Qualitative Response Quality
LLM-as-Judge evaluations (using llama-3.3-70b-versatile) show that GR consistently produces responses with higher overall quality, better constraint adherence, logical coherence, mathematical soundness, and clarity compared to both clipped and unclipped GRPO. Notably, GR reduces instruction leakage and verbosity, yielding more concise and extractable outputs.
Implementation and Practical Considerations
PSPO is a drop-in replacement for ratio clipping in any clipped-ratio objective. The only required change is substituting r~t=(1−α)rt+α for rt in the loss calculation. This incurs no additional computational or memory overhead, making it suitable for large-scale or resource-constrained settings. The method is especially advantageous when multi-epoch updates or mini-batches are used, where unclipped GRPO would be unstable.
Discussion
PSPO addresses the core limitations of ratio clipping by providing a gradient-preserving, behavior-anchored soft trust region. Theoretical analysis guarantees contraction in both TV and KL divergence, and empirical results confirm improved stability and sample efficiency. The method is robust to hyperparameter choices and does not require explicit KL regularization, simplifying implementation and reducing resource requirements.

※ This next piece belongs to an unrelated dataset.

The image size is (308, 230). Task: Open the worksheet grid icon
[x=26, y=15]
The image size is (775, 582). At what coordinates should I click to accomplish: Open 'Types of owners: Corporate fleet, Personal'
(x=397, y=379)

A key empirical finding is that while unclipped GRPO can match GR's quantitative performance in single-pass settings, it is less stable and produces lower-quality outputs, especially when data reuse or mini-batching is necessary. PSPO's soft trust region ensures stable learning in these more realistic training regimes.
Limitations and Future Directions
The evaluation is limited to mathematical reasoning tasks with objective, binary rewards. The effectiveness of PSPO in domains with subjective or continuous rewards remains to be established. Experiments are restricted to models under 2B parameters; scaling to larger models and more diverse architectures is an important direction for future work. Additionally, while GR matches unclipped GRPO in accuracy, the main advantage is in stability and response quality, which may be more pronounced in larger or sparser models.
Conclusion
PSPO provides a theoretically principled and practically efficient alternative to ratio clipping in RL for LLMs. By smoothing the current policy toward the behavior policy, it creates a soft trust region that contracts the update magnitude, preserves informative gradients, and improves both quantitative and qualitative performance. The method is simple to implement, incurs no additional computational cost, and is robust across model sizes and datasets. These properties make PSPO a compelling choice for stable and efficient RL fine-tuning of LLMs, particularly in settings requiring data reuse or large batch updates. Future work should explore its applicability to larger models, more diverse tasks, and alternative reward structures.